Sun Country Airlines — Customer Segmentation
Project Context: Sun Country Airlines, a Minneapolis-based low-cost leisure carrier, had no dedicated data analyst on staff and relied entirely on anecdotal assumptions to drive marketing decisions. Acting as an analytics consultant for a BANA 200 case study, I applied K-Means clustering to 15,144 customer-trip records spanning 2013 to 2014, identifying five actionable segments and translating the findings into three targeted campaigns directly tied to leadership's stated goals around Ufly loyalty enrollment, direct channel growth, and vacation package differentiation.
Business Question: Which distinct customer segments exist within Sun Country's booking data, and what targeted strategies should the airline pursue to grow loyalty enrollment, increase direct bookings, and differentiate its vacation packages?
K-Means clustering with k=5 revealed five distinct, business-interpretable customer groups. The clearest structural pattern was a near-complete booking channel split between Clusters 0 and 1, who share the same Minneapolis leisure traveler profile but differ entirely in where they book. Loyalty program participation was almost entirely absent outside of Cluster 3.
Before any model was run, exploratory data analysis surfaced two numbers that defined the entire business opportunity and foreshadowed what the clustering would find:
- 78.5% of customers were not enrolled in Ufly Rewards — the loyalty program was almost entirely untapped across the customer base.

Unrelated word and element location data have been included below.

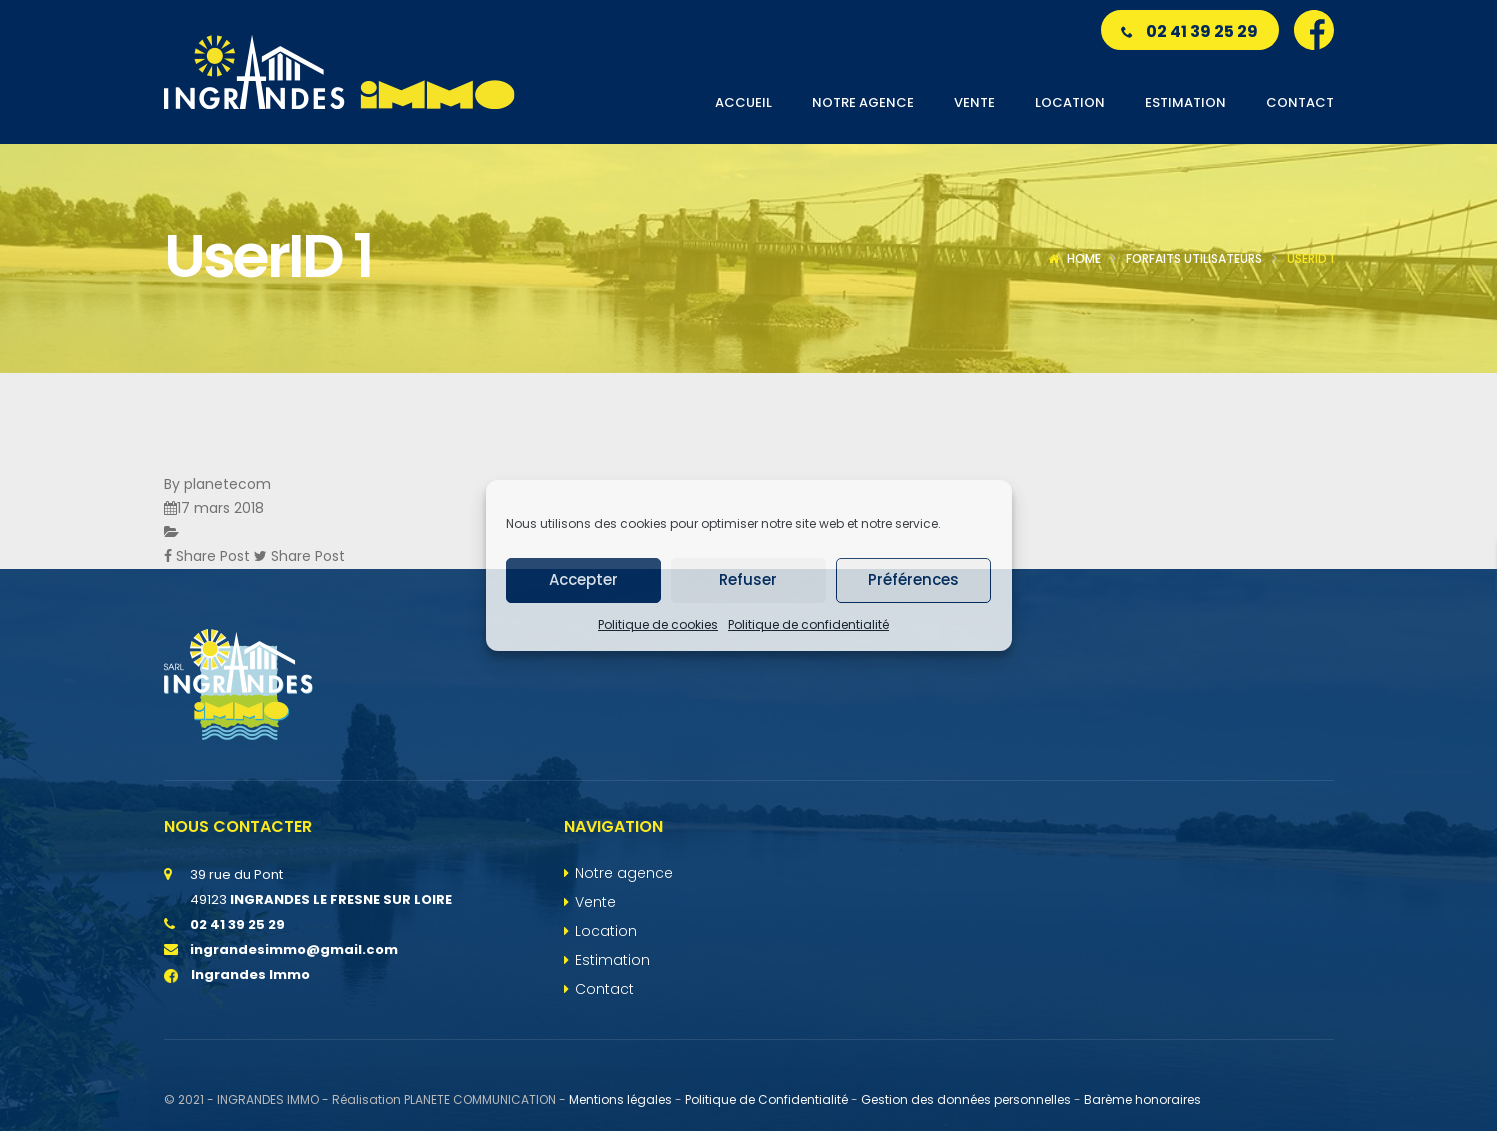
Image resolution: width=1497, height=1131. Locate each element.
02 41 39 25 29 (1189, 31)
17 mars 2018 (220, 508)
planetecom (227, 484)
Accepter (583, 579)
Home (1084, 258)
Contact (604, 989)
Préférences (913, 579)
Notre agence (624, 873)
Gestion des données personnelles (966, 1099)
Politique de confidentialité (808, 624)
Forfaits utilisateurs (1194, 258)
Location (606, 931)
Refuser (748, 579)
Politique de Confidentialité (766, 1099)
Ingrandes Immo (237, 974)
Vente (595, 902)
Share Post (209, 556)
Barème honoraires (1142, 1099)
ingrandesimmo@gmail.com (294, 949)
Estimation (612, 960)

- Booking channels split nearly evenly — 45.9% booked direct through SCA.com while 44.0% went through third-party platforms like Expedia and Google Flights, a structural revenue gap hiding in plain sight.
These two patterns set the direction for the entire analysis. The segmentation that followed gave them shape, revealing exactly which customer groups were driving each split and what it would take to move them.
Three campaigns were designed, each mapped directly to one of leadership's stated business objectives around Ufly enrollment, direct channel migration, and vacation package differentiation.
- The channel split between C0 and C1 was the single most strategically interesting finding. Two customer groups with near-identical travel profiles diverged entirely on where they booked, which meant two very different interventions for what initially looked like one audience.
- Naming segments matters. Translating cluster centroids into personas like MSP Direct Bookers and MSP Deal Seekers made the results immediately usable for stakeholders who would never look at a centroid table. Communication is part of the analysis.
- Framing findings around business objectives, not just statistical patterns, is what makes an analysis actionable. Every segment was evaluated through the lens of leadership's three stated goals: loyalty enrollment, direct channel growth, and vacation package differentiation.
- Data gaps are part of the analysis. The absence of ancillary spend data, post-flight satisfaction scores, and loyalty conversion event tracking were not just limitations to acknowledge — they became the basis for a concrete long-term data strategy recommendation.
- Unsupervised learning requires more judgment than supervised learning. There is no target variable to optimize against and no accuracy score to chase. Decisions about how many clusters to use, which features matter, and what a centroid means in business terms all come down to analyst judgment. That judgment is where the real work happens.
- Python: primary language for the entire analysis. Used to load and inspect the dataset, run all EDA, build and evaluate clustering models, and generate every visualization.
- pandas: used for data manipulation throughout: filtering rows, computing group-level summary statistics, and building the centroid comparison tables used to profile each segment.
- scikit-learn: provided the KMeans algorithm and silhouette scoring. Used to fit models across k=2 through k=10 and select the optimal number of clusters.
- matplotlib and seaborn: used to produce all visualizations including the elbow curve, silhouette plot, booking channel distributions, Ufly enrollment breakdown, and per-cluster destination bar charts.
- K-Means Clustering: core modeling technique. Applied to 88 normalized features to identify five behaviorally distinct customer groups from the raw booking data.
- Elbow Method and Silhouette Analysis: used together to select k=5 as the optimal cluster count, balancing statistical fit with the requirement that segments be interpretable and actionable.
- Business Communication: translated cluster centroids into named personas, mapped each segment to a specific leadership goal, and structured findings into a prioritized campaign brief for a non-technical audience.